Stored data:
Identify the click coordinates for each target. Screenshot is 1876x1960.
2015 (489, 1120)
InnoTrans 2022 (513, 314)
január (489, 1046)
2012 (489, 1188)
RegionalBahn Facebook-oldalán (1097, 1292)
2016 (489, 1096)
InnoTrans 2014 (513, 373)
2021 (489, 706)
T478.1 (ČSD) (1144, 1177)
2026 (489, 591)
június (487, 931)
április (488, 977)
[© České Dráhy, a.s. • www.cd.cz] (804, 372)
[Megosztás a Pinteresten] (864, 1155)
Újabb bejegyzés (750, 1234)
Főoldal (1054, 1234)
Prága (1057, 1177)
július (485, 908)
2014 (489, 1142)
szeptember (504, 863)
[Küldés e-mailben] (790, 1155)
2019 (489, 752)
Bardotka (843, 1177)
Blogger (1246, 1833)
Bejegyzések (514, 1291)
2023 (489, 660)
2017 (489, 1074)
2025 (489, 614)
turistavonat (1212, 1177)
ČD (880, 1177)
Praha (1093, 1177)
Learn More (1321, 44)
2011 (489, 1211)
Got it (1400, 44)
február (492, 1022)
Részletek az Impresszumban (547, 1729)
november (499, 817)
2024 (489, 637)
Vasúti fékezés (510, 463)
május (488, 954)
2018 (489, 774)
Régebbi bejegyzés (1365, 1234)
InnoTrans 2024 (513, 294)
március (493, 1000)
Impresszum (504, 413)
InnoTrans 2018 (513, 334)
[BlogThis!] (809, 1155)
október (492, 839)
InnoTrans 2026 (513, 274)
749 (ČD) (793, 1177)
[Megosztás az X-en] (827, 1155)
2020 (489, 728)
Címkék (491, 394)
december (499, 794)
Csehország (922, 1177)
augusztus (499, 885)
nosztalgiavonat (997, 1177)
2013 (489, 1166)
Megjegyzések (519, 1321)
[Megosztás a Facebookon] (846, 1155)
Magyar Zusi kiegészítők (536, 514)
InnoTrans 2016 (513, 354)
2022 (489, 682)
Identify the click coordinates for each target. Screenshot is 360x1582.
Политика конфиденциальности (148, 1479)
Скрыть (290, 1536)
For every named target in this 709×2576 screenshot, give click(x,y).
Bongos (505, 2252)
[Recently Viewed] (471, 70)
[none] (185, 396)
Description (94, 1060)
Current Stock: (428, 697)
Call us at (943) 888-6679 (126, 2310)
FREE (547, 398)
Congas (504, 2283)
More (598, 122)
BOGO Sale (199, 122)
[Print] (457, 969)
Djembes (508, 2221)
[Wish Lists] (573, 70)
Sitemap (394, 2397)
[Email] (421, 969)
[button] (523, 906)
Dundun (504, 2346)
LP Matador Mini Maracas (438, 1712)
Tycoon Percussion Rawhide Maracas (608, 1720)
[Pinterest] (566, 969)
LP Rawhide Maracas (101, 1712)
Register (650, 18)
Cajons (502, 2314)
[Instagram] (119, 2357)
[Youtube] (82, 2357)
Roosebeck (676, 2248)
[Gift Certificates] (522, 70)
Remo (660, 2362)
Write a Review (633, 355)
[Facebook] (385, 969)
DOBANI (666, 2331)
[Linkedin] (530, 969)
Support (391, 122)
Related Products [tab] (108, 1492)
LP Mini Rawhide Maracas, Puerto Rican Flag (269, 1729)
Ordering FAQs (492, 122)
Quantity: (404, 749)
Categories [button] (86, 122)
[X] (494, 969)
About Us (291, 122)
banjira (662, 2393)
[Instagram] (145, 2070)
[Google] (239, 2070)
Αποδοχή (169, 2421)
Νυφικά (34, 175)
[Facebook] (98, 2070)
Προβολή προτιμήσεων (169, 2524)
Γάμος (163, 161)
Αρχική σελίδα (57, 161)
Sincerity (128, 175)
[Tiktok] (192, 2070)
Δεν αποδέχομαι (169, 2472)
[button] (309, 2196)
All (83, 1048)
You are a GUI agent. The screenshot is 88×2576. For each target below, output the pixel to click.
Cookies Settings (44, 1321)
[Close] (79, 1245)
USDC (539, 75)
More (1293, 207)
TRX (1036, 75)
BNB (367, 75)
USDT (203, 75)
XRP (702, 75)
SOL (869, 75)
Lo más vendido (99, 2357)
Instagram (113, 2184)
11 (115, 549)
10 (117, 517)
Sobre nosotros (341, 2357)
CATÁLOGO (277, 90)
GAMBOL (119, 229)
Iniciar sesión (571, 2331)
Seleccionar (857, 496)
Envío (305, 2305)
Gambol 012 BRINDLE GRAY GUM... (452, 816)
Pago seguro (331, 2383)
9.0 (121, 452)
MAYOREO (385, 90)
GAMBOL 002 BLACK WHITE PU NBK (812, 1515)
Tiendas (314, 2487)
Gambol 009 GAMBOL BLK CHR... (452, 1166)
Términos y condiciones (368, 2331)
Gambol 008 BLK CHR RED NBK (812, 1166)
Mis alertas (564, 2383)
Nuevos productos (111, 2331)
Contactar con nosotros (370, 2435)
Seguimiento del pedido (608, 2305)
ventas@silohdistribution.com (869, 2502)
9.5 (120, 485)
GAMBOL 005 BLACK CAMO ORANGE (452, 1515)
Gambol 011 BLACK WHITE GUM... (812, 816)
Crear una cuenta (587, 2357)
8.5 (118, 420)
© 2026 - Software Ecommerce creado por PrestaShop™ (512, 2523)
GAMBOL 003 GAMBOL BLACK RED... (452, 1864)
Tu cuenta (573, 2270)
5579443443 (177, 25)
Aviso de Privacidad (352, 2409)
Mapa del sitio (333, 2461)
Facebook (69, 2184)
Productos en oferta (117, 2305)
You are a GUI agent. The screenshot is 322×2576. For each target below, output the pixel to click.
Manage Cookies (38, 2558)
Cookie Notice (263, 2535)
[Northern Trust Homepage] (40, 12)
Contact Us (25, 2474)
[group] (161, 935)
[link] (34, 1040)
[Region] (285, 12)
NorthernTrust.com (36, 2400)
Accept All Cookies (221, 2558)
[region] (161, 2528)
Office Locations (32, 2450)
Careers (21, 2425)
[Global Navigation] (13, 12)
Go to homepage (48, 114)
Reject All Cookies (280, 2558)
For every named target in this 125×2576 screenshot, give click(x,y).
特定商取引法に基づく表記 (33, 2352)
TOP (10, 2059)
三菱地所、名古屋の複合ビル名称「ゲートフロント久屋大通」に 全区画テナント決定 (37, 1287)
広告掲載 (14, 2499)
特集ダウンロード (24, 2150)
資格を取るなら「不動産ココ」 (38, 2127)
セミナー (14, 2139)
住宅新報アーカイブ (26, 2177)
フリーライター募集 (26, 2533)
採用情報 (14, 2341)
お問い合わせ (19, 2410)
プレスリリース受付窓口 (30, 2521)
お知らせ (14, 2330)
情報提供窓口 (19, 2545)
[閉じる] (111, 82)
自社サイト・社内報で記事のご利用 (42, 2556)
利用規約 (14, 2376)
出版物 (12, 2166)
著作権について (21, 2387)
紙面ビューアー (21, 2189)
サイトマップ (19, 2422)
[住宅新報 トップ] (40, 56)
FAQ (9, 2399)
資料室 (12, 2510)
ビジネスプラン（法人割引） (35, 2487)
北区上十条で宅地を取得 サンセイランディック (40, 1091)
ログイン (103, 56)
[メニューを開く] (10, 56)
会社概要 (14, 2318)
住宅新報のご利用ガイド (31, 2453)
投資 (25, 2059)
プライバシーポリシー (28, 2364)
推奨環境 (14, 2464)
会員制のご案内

Your goal
Scan the entries above for the string "each", and copy every line where it turns up.

Exercise answer
Identify the click coordinates for each target. Screenshot is 1876x1960.
Identify the click coordinates for each target. Screenshot is 360x1582.
You are a GUI agent. The screenshot is 88×2576. For each target below, output the pixel to click.
You are a GUI agent. The screenshot is 322×2576. For each target below, output the pixel to click.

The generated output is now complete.